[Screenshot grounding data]
* * * * *
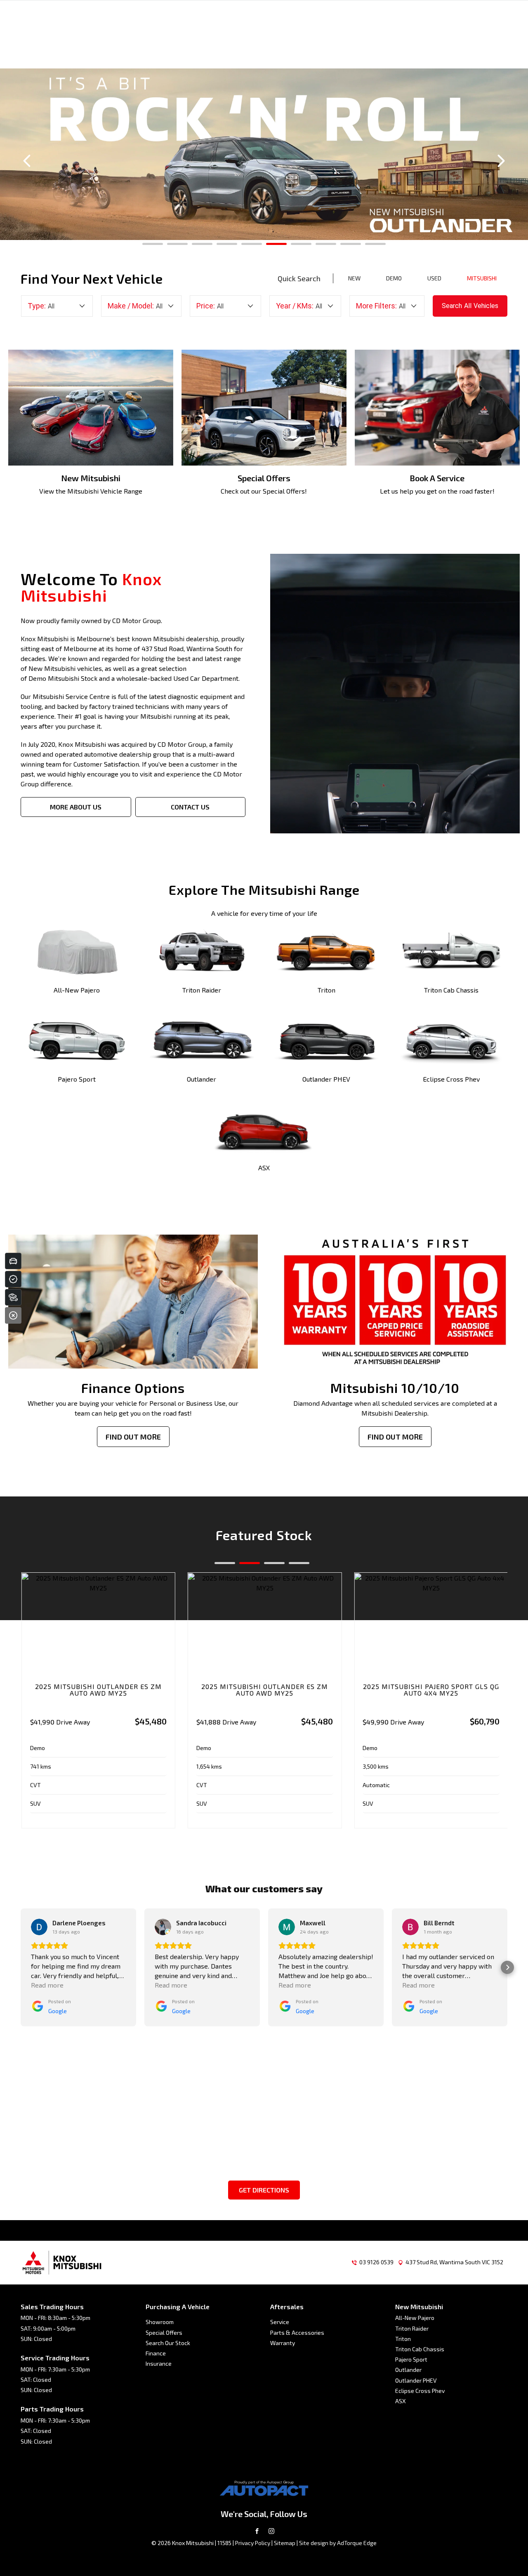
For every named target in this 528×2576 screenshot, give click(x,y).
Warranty (282, 2342)
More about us (75, 807)
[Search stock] (13, 1297)
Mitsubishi (482, 278)
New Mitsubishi (51, 668)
* * * * *
= AIM OF THE EXERCISE =
The records above are to be copied exactly, with no pictures carried over.

= TASK OUTPUT =
For every named target in this 528×2576 screenshot, give click(x,y).
Warranty (282, 2342)
More about us (75, 807)
[Search stock] (13, 1297)
Mitsubishi (482, 278)
New Mitsubishi (51, 668)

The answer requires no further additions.